• What you are asked to do: Records follow. Pull out every line that contains "agent".

• Data supplied:
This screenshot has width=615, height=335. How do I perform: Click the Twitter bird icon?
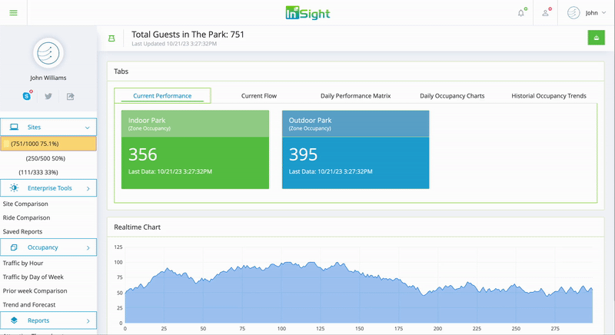(x=48, y=96)
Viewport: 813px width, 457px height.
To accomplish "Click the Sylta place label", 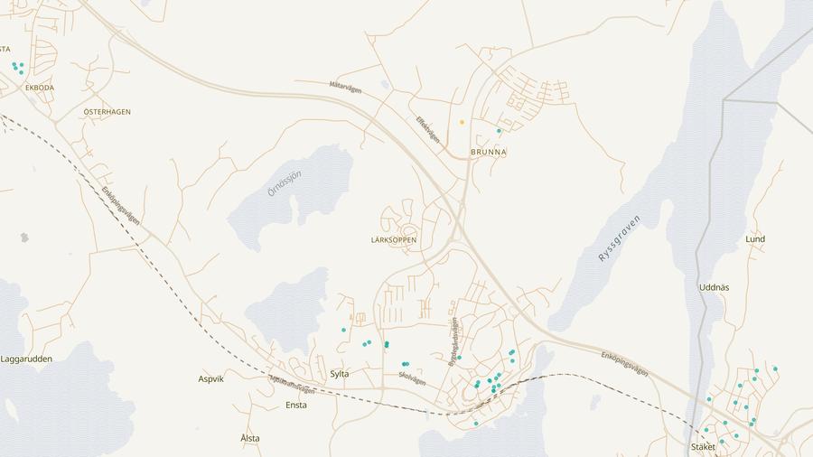I will click(340, 373).
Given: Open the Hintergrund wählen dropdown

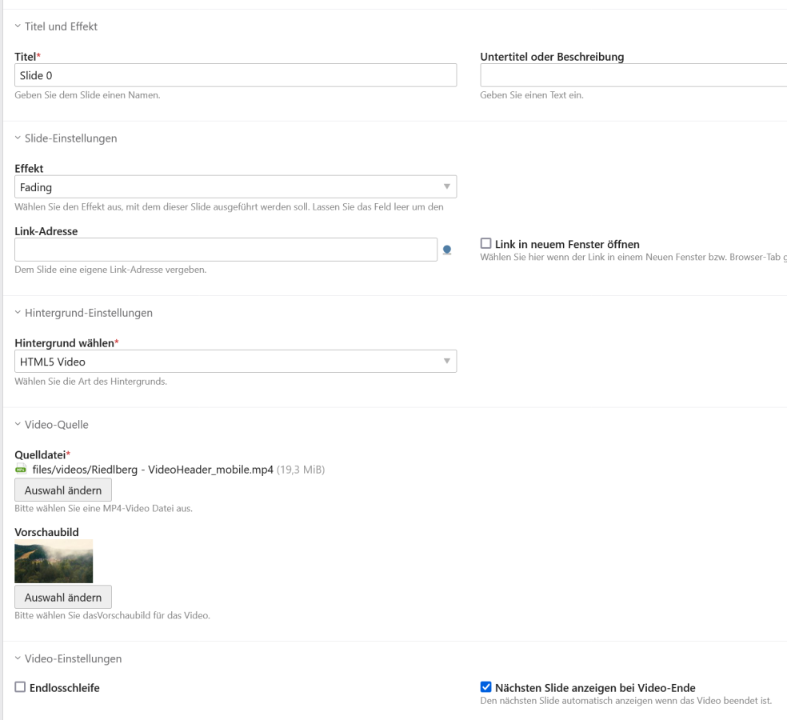Looking at the screenshot, I should pyautogui.click(x=235, y=362).
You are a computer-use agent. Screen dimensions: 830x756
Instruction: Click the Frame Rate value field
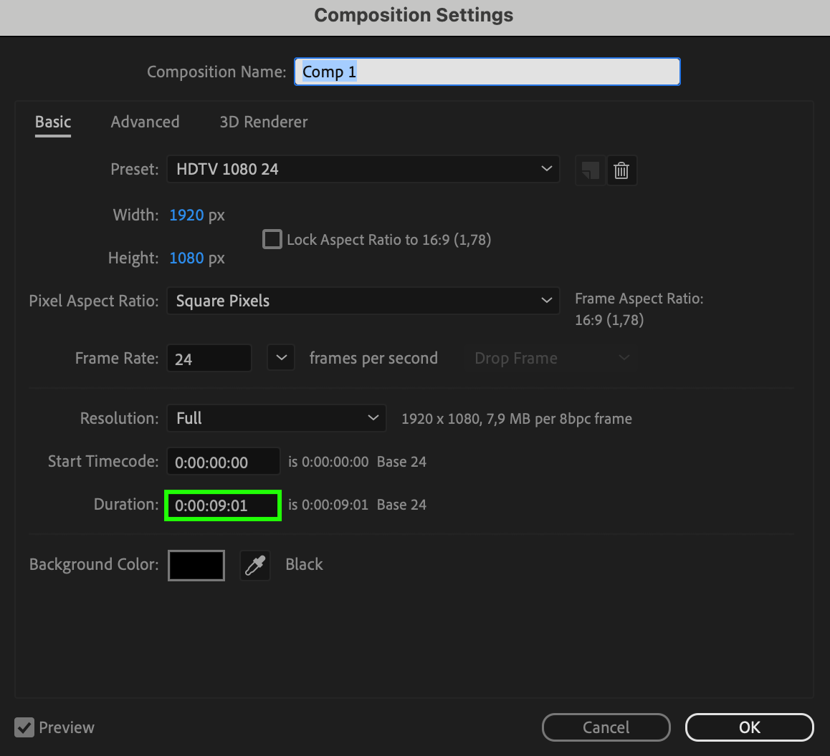pos(209,359)
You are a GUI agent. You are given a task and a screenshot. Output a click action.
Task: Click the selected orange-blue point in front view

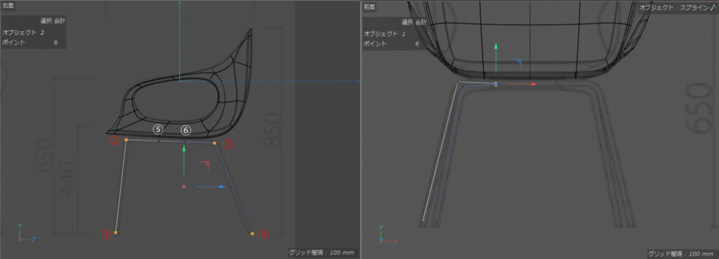[496, 84]
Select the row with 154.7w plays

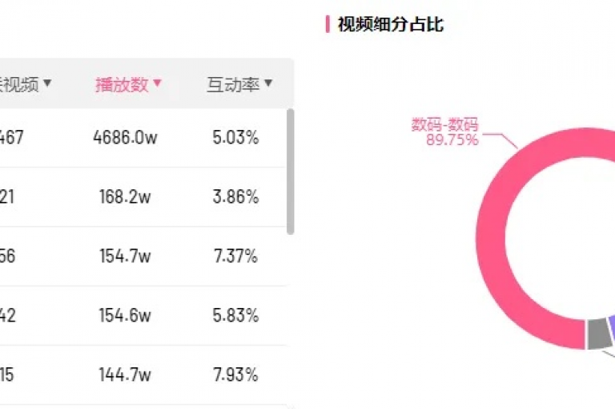tap(143, 256)
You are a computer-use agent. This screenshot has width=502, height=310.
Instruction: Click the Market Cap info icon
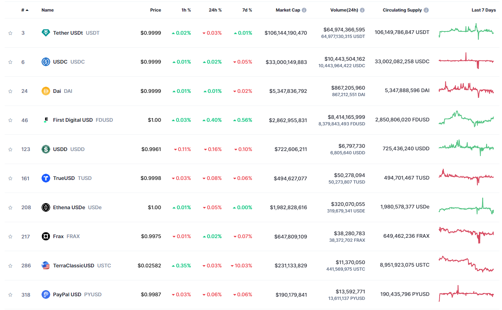[x=304, y=10]
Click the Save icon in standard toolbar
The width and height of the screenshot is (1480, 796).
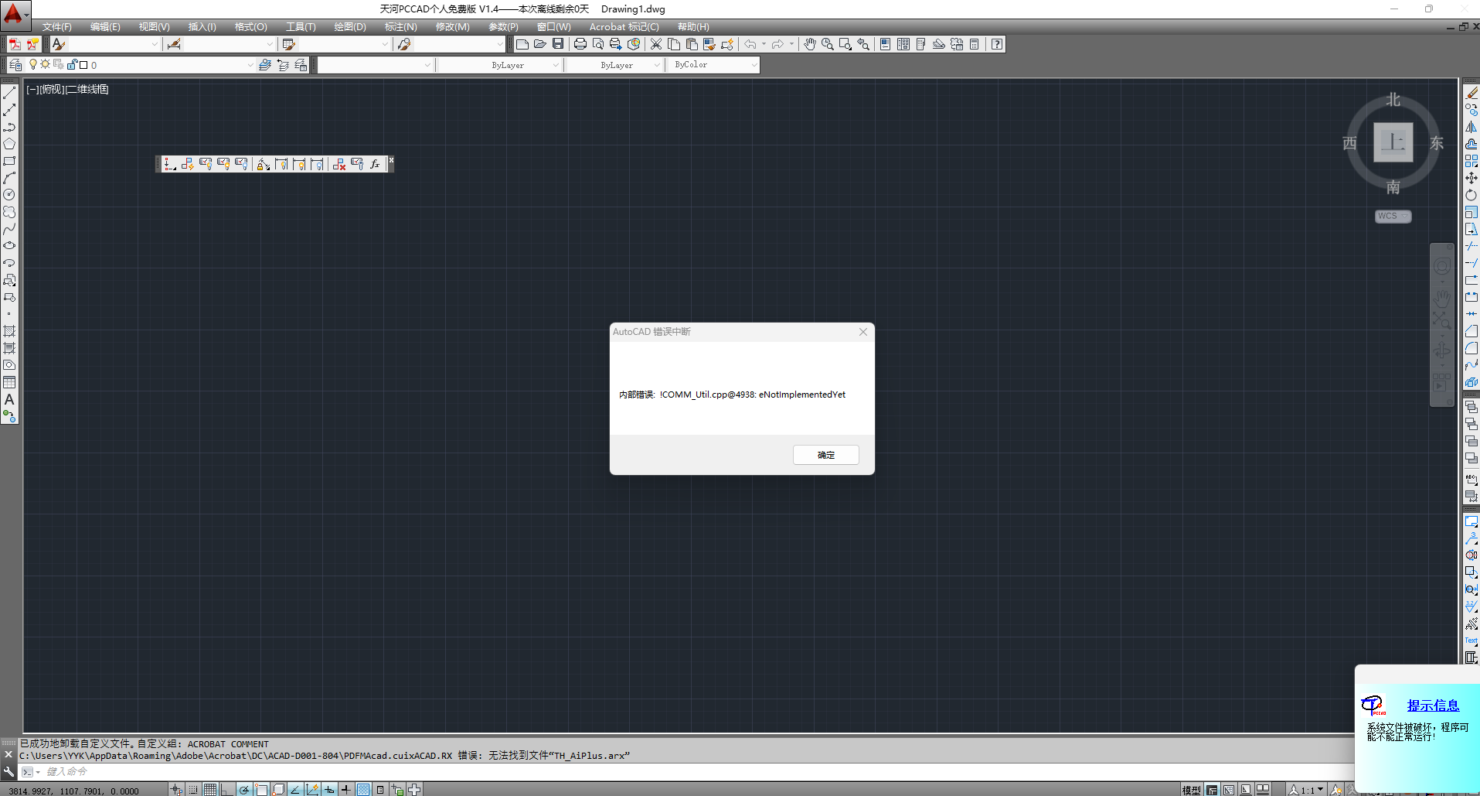558,44
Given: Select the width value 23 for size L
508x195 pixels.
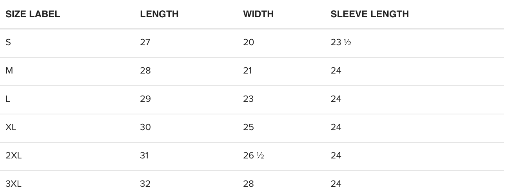Looking at the screenshot, I should tap(248, 99).
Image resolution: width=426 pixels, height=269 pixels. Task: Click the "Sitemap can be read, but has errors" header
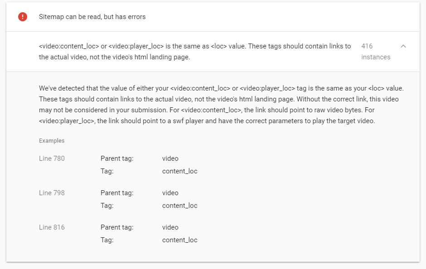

• Response to this exercise:
You are a computer-use agent. Screen dimensions: 830x756
You are a GUI agent. You are given a task and a screenshot. Output a click action.
You are a computer-use agent. This screenshot has width=502, height=310.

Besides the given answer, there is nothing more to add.